Coggiola. Val Sessera. Un luogo remoto, plumbeo, dove hanno permesso ai boschi di diventare boschi. Un verde convinto, scuro, ingombrante e un paese rimasto. Così come dovrebbero rimanere tutti i paesi. L’Oasi Zegna e la Valsesia la racchiudono come a dimenticarla, rilasciando al mondo la bellezza di un selvatico domestico che qui è ancora rito di passaggio di pastori e autoctoni. I paesi sono rimasti fermi ad uno sviluppo industriale demotivato. Quando si dava lavoro a migliaia di persone e i telai tradizionali erano l’anima marchiata a fuoco della fuliggine quotidiana. Il laniero e i suoi dipendenti erano il contraltare della Paletta, salume povero per un proletariato suburbano da pranzi suadenti. E così si è arrivati fino all’oggi, a quella bellezza candida da cinque del pomeriggio e da tranquillità al di là delle siepe. Perché qui il tempo non è più un intralcio.
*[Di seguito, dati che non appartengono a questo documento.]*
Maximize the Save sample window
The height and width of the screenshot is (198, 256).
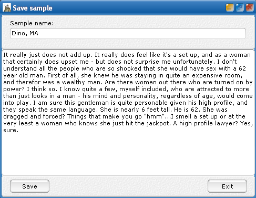240,8
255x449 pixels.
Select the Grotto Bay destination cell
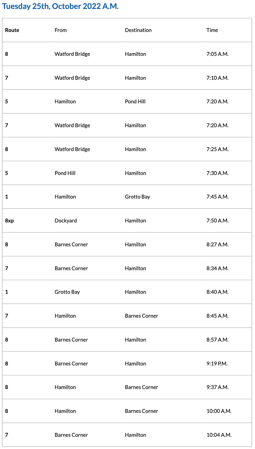coord(137,197)
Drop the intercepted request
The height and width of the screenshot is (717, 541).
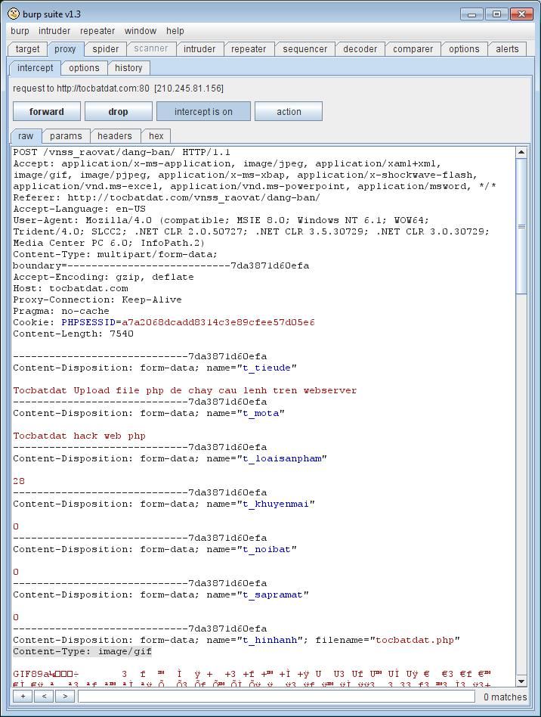coord(118,111)
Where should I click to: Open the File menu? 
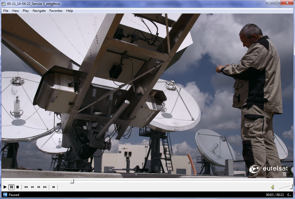point(6,11)
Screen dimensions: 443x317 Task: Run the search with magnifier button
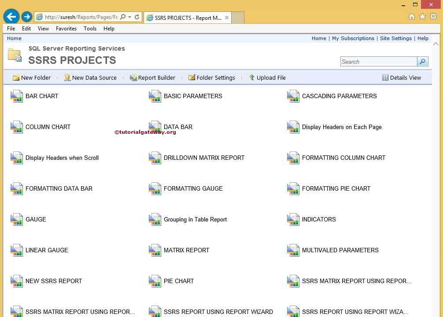[422, 62]
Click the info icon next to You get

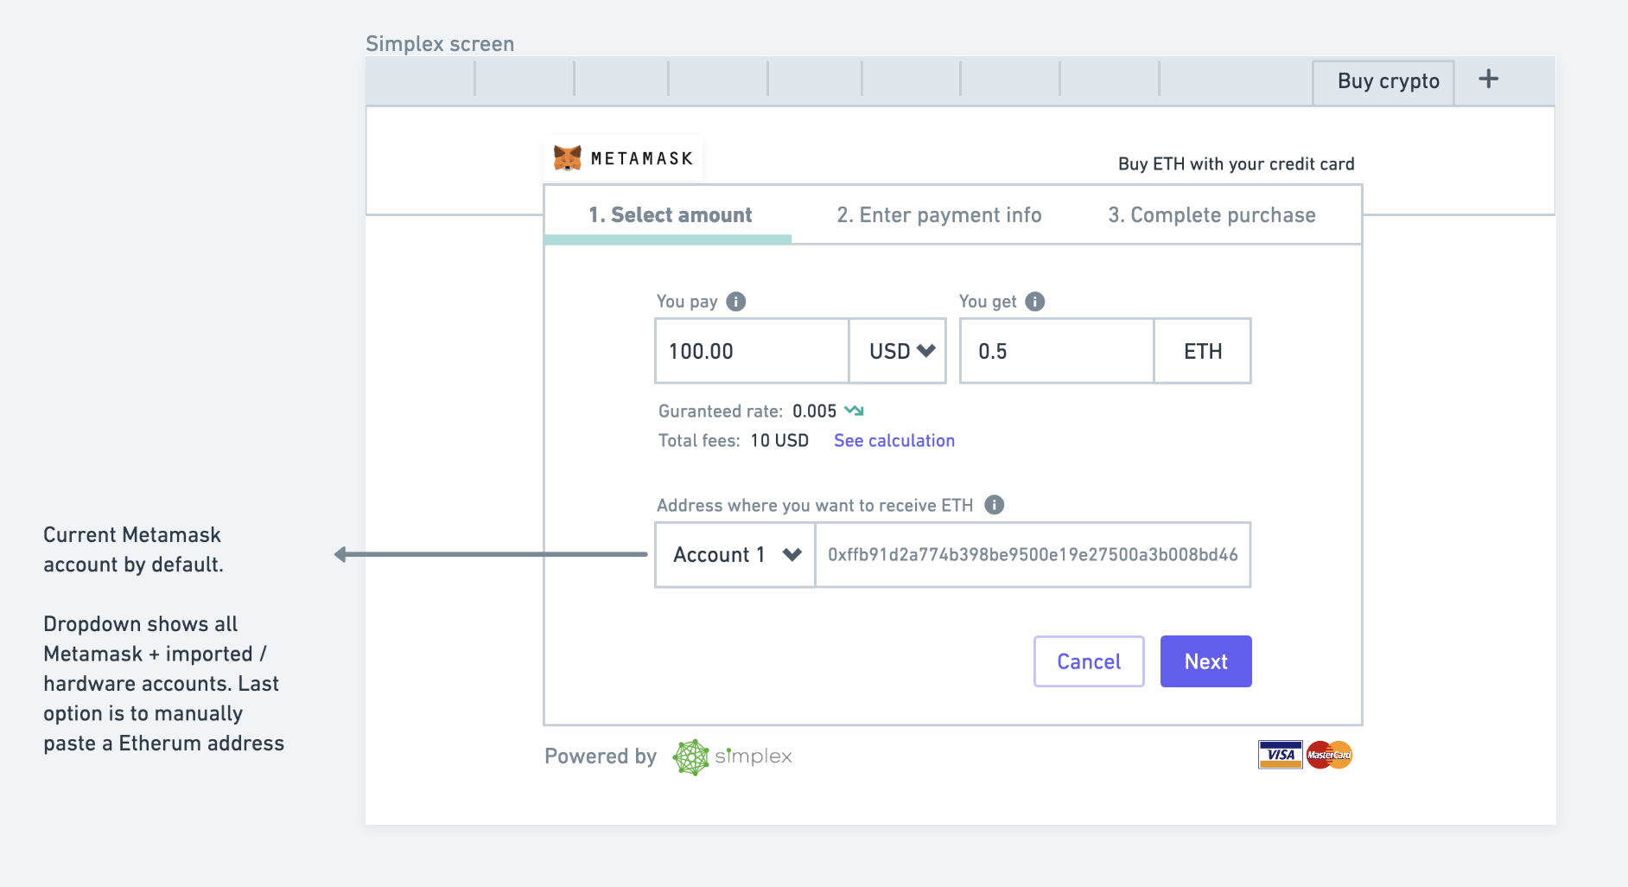click(x=1034, y=302)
Nel 1962 la famiglia Piantanida ha aperto il suo primo forno. Vent’anni dopo è entrato in laboratorio il lievito madre che, associato all’alvà (biga), ha mantenuto la tradizionalità di lavorazioni che prevedevano tempi lunghi, modi poco affettati e digeribilità immediata. Il lievito di birra nel metodo indiretto stava e sta sotto il grammo per kilo di farina. Amilasi e proteasi scindono il scindibile così da ritrovare un pane con una durata quantomeno dignitosa. I sapori non hanno il tempo della scelta e della cultura, le idratazioni svuotano un po’ i mulini da battaglia e le auto-macinazioni casalinghe. Anche sui cereali poveri, farro, miglio e segale, il lavoro di Luca, ultima generazione panificatoria, rimane sospeso tra scelta e abitudine. Il pane è buono, poco acido, il lievito madre è ben dosato, e anche la conservabilità è assolutamente rispettata, i sapori rimangono sotto la macinazione di un grano duro con poche fragranze e ancor meno coscienza.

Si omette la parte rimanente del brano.